Netafim is the veteran Israeli firm that over four decades ago pioneered the drip irrigation revolution, developing a system that cuts water use by as much as three quarters while ensuring that crops get the water they need to thrive. Since then, the company has widely expanded its offerings to include sprinklers, pipes, irrigation equipment, agricultural machinery, and more, many of them equipped with sensors that can read temperature, humidity, nutrient levels in the soil, whether a plant needs water, and other important data.
The systems are controlled by software run from a server communicating with sensors in the field wirelessly, with the software providing specific instructions to each part of the system as to how much water should be dispensed, and the optimal time for that dispensing.
Today, Netafim drip-irrigation systems are used around the world, but generally not for rice, which farmers generally water using traditional furrow-flooding method, where water is just dumped on rice plants.

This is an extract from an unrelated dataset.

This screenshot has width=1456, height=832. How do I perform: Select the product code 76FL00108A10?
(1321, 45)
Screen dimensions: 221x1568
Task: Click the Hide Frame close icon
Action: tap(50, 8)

That’s a luxury California can’t afford today, however, necessitating a turn toward new watering strategies.
Over the past 18 months, Ben-Gurion University of the Negev’s Prof. Eilon Adar has visited several times to meet with California legislators and water resource officials, discussing the drip-irrigation based strategies that Israel has employed to preserve water resources. For this project, Conaway Ranch executives are leveraging the expertise of Adar, who is one of Israel’s leading water experts and former director of the Zuckerberg Institute at BGU’s Jacob Blaustein Institutes for Desert Research.
In meetings and at public forums, Adar has highlighted ways Israel is closing the gap between water supply and demand, including improving irrigation efficiency, expanding wastewater reclamation and reuse, and engineering drought-tolerant crops.
“After evaluating a number of options to enhance water use efficiency, Conaway Ranch decided to move forward with a subsurface drip irrigation pilot project on a 50- to 100-acre area for rice,” Adar explains.
“We’ve outlined the testing procedures necessary to maximize success, based on experience growing a variety of crops in arid climates using sub-surface drip irrigation. The Zuckerberg Institute is pleased to be playing a leading role, providing knowledge and expertise to help California farmers reduce their water consumption.”
Netafim USA agronomists have conducted a few similar rice crop trials in other parts of the world. Installation of the system and the first plantings at Conaway Ranch are scheduled for completion this spring. Based on results from previous projects, this trial is expected to produce an improvement in yield, while reducing water use, the company said.
Tsakopoulos hopes that the Israeli technology will not only increase yields at the the Conaway Ranch, but pave the way for other farmers to make use of new technology to save water while increasing output.
“We fully believe that Conaway Ranch and farmers have a responsibility to conserve water. We need to continue to conduct research and develop methods to use the water most efficiently for crops, while also conserving critical wildlife resources,” he said, adding that “this effort could serve as a model for other farms and potentially save hundreds of thousands of acre-feet of water in California if widely adopted.”